*Exercise directions*. Rewrite the entries, starting at the first line and ending at the line that contains "(380, 414).", as a JSON list of strings with one string per line and no blank lines. Leave the pictures out.

*Exercise inputs*.
------------------------------------
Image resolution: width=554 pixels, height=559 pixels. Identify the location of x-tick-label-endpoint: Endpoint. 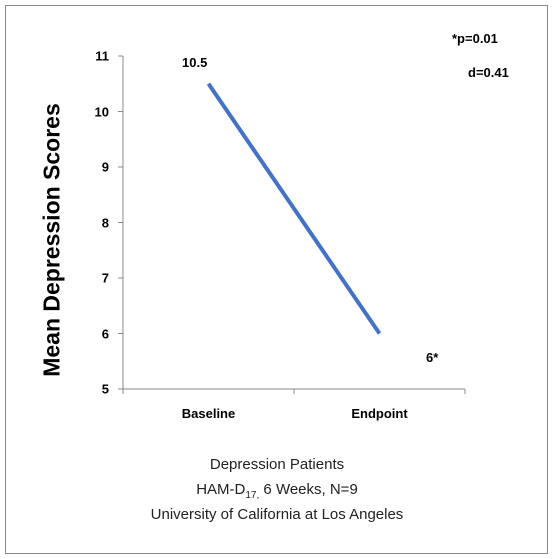
(380, 414).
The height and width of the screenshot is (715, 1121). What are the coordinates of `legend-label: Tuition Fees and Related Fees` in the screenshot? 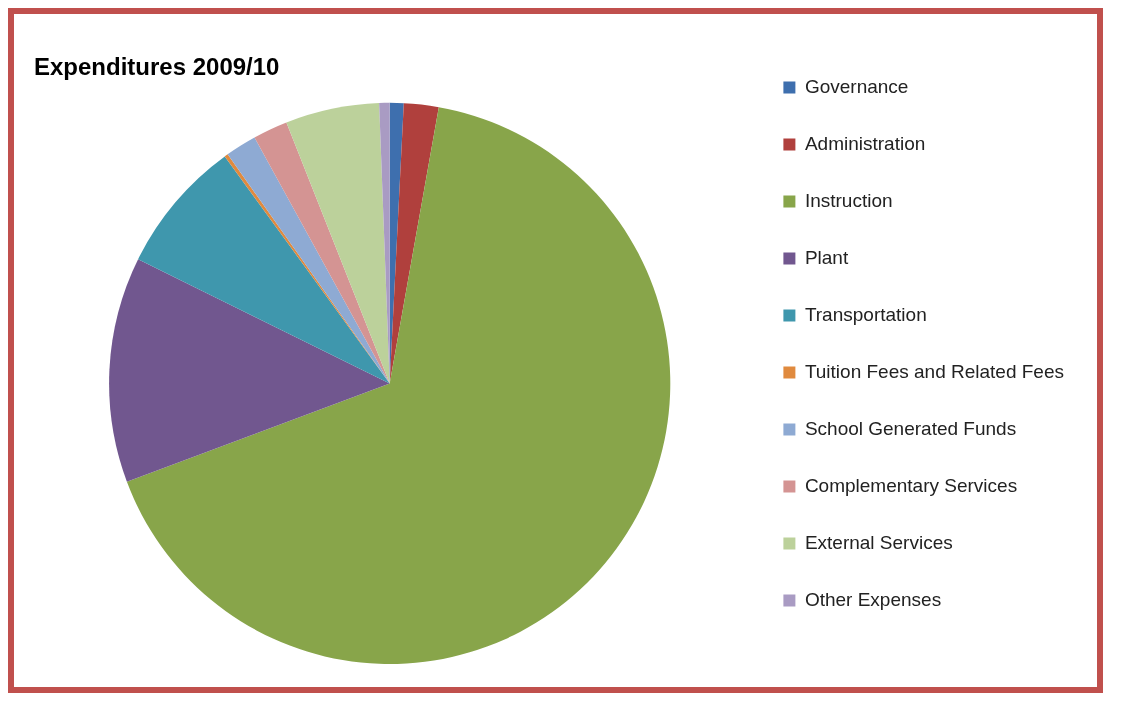 It's located at (934, 371).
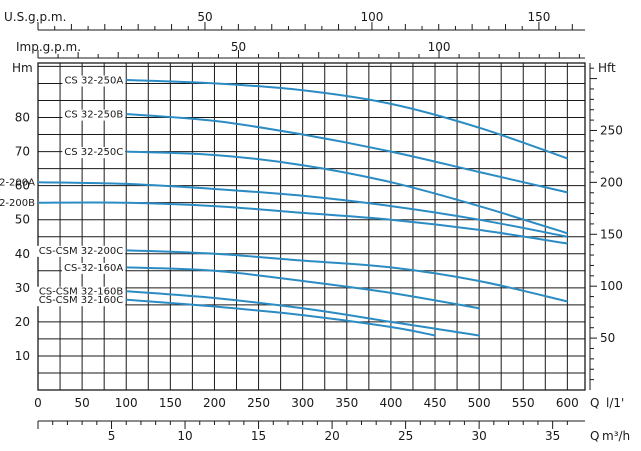  What do you see at coordinates (612, 234) in the screenshot?
I see `y-secondary-tick-label: 150` at bounding box center [612, 234].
------------------------------------
*Result of this exercise*.
[
  "Image resolution: width=554 pixels, height=559 pixels. Identify the location of x-tick-label-endpoint: Endpoint. ",
  "(380, 414)."
]